[start of THE DATA]
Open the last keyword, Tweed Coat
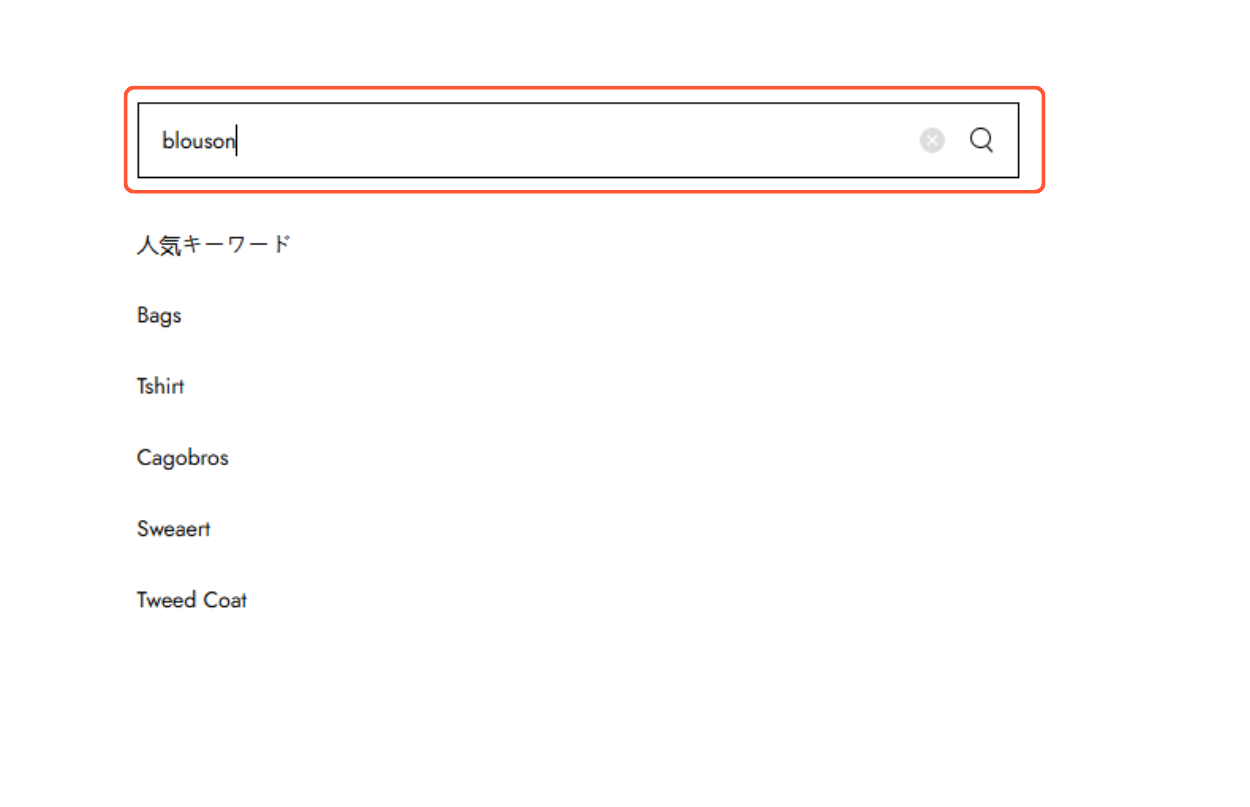The width and height of the screenshot is (1250, 807). [192, 600]
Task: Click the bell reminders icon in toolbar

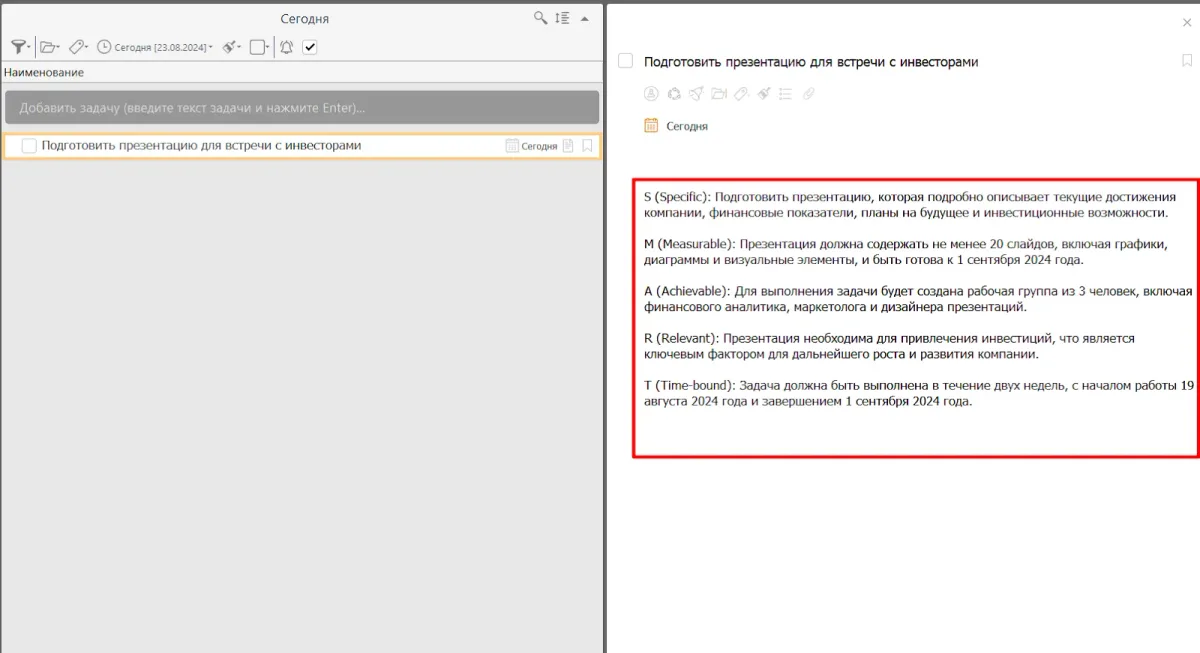Action: tap(286, 47)
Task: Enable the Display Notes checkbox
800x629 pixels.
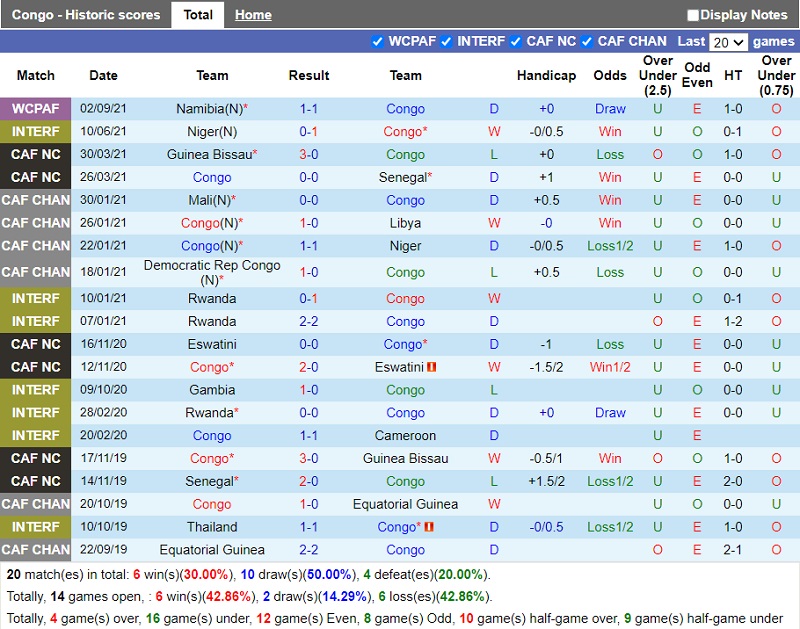Action: [x=693, y=15]
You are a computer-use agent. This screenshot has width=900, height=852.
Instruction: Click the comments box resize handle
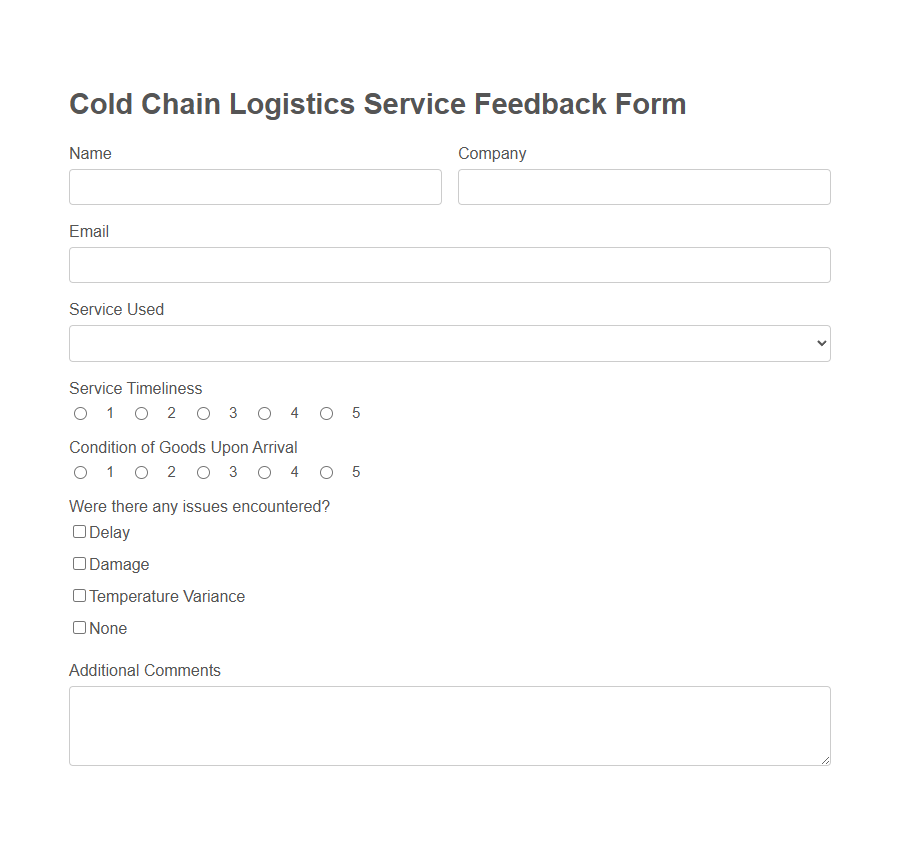(x=826, y=762)
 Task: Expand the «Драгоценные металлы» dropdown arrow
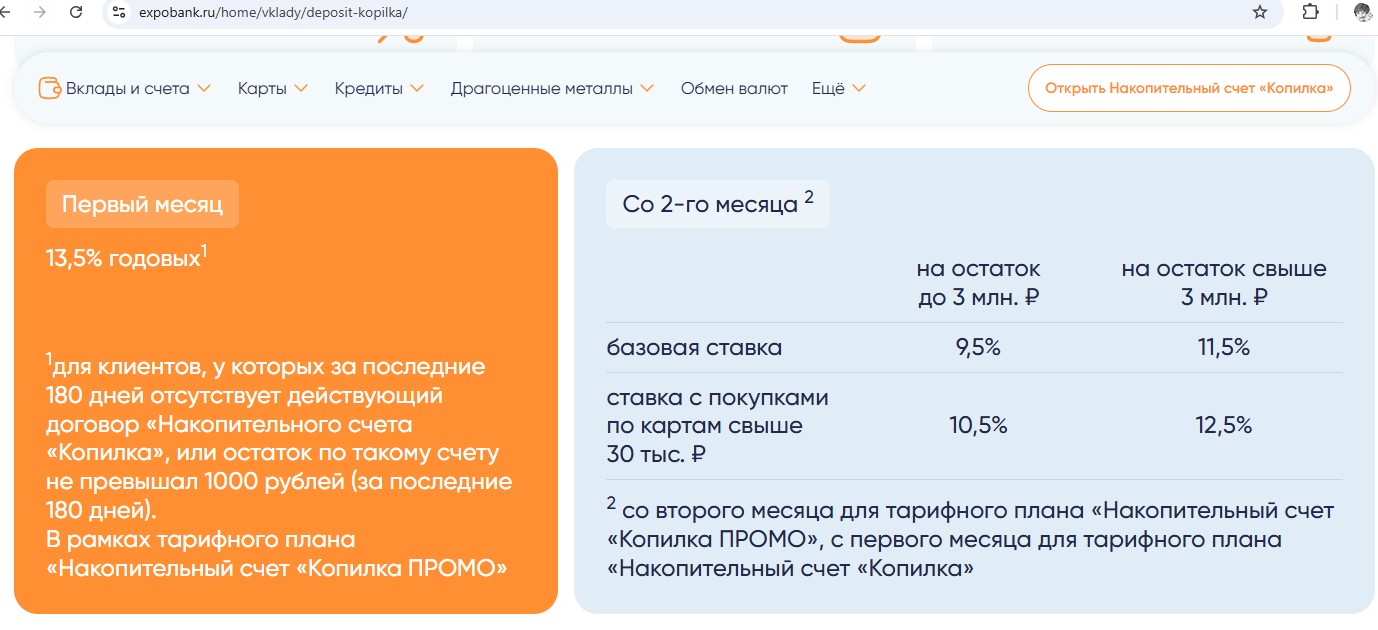[x=647, y=88]
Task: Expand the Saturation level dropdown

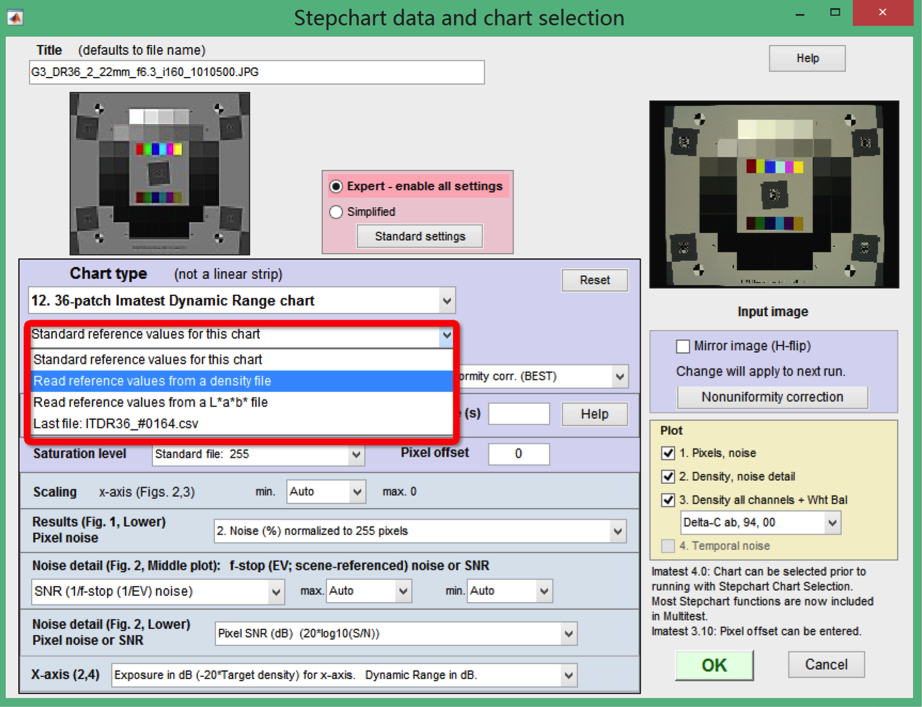Action: [x=356, y=454]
[end of THE DATA]
PROBLEM TO WORK ON: Reproduce the text of each item above word for word, leaving out the pictures.

TASK RESPONSE:
Open the last keyword, Tweed Coat
The width and height of the screenshot is (1250, 807). [192, 600]
Task: Click the bell reminders icon in toolbar

Action: tap(286, 47)
Task: Enable the Display Notes checkbox
800x629 pixels.
Action: [x=693, y=15]
You are a computer-use agent. This screenshot has width=900, height=852.
Instruction: Click the comments box resize handle
(x=826, y=762)
 Task: Expand the «Драгоценные металлы» dropdown arrow
[x=647, y=88]
Task: Expand the Saturation level dropdown

Action: [x=356, y=454]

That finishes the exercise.